Mumsnet has not checked the qualifications of anyone posting here. If you need help urgently or expert advice, please see our domestic violence webguide and/or relationships webguide. Many Mumsnetters experiencing domestic abuse have found this thread helpful: Listen up, everybody

Getting married next month - no sex

54 replies

ohshiz · 03/09/2017 15:21

Should I cancel the wedding?

I'm the one not wanting sex. It's not him. It's me. I've never enjoyed it. Can't be arsed frankly.

He says he's gotten use to it but I can't go through with this can I? It's not fair to him.

OP posts:
wiltingfast · 03/09/2017 18:16

Surely it's up him? You can only decide for yourself really.

I think you should talk to him about it, then decide.

ohshiz · 03/09/2017 18:18

I mentioned it again to him. His response was to take my hands into his and say he loves me. That's it; no engagement into the conversation. I kinda wish he would talk about it.

OP posts:
ShitOrBust · 03/09/2017 18:23

If i was him, i wouldn't be happy with no sex.
Dealbreaker for me.

highinthesky · 03/09/2017 18:24

I have complete empathy with you ohshiz.

But it is a bit much to ask someone not to have sex again for the rest of their lives, which is effectively what you are doing. Have you not yet had a proper discussion about children? However much you love each other now, I can't see it lasting unless you grit your teeth and get on with it.
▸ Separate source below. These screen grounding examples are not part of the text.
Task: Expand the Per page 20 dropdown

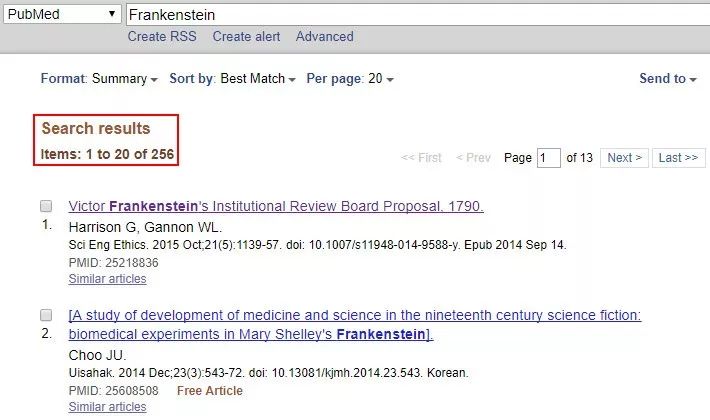Action: pos(350,79)

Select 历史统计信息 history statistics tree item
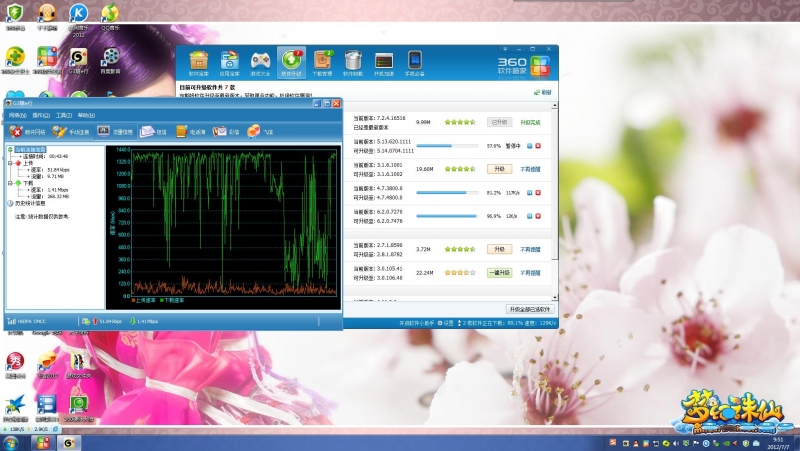[x=28, y=203]
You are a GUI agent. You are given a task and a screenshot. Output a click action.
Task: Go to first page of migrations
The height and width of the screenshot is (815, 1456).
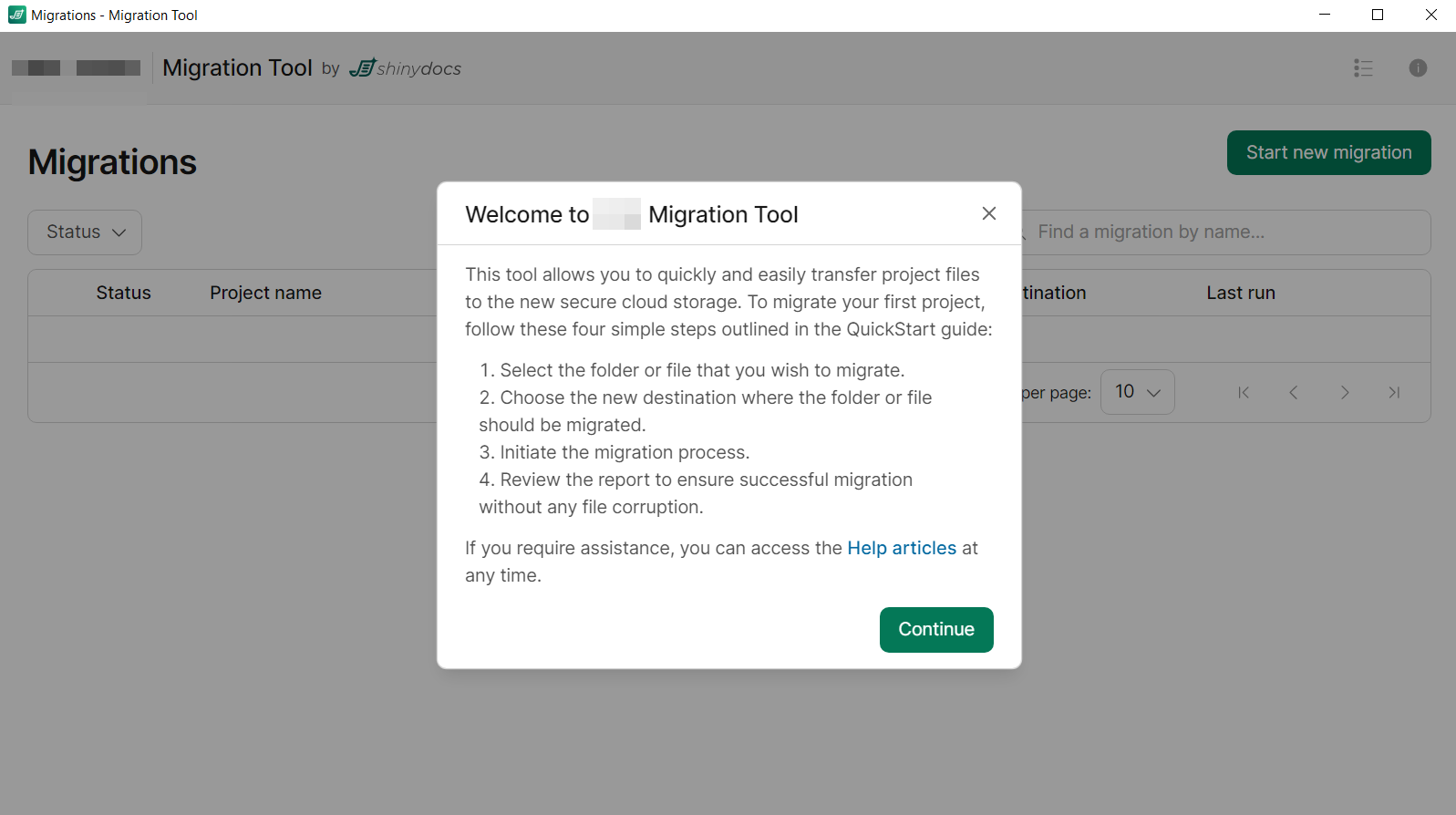[x=1243, y=393]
You have to set aside issues with biological functions. Otherwise you'll never interact with anyone on the grounds they have an arsehole.

SandyY2K · 03/09/2017 18:30

How do you feel about an open marriage?
I think your very naive to expect a happy marriage with no sex, when one person wants it.

ohshiz · 03/09/2017 18:31

I'm not naive sandy hence this thread, but thanks, great contribution.

OP posts:
thisfamily · 03/09/2017 18:33

Why does he refuse to discuss the elephant in the room?

GoldenOrb · 03/09/2017 18:33

This reply has been deleted

Message withdrawn at poster's request.

GoldenOrb · 03/09/2017 18:34

This reply has been deleted

Message withdrawn at poster's request.

ohshiz · 03/09/2017 18:34

Family maybe it's not the elephant I think it is. Been together 6 years with two kids and a mortgage. I may be making more of a deal of it than I need do. He might just genuinely love me for me.

OP posts:
thisfamily · 03/09/2017 18:39

ohshiz I do believe he does love you.
Love is not everything though...
I wish you the best whatever you choose, we are always here for you

TatianaLarina · 03/09/2017 18:42

Clearly he does love you for you, and that's great. But he does seem to be dodging the discussion you're trying to have. I think you need to have another couple of gore.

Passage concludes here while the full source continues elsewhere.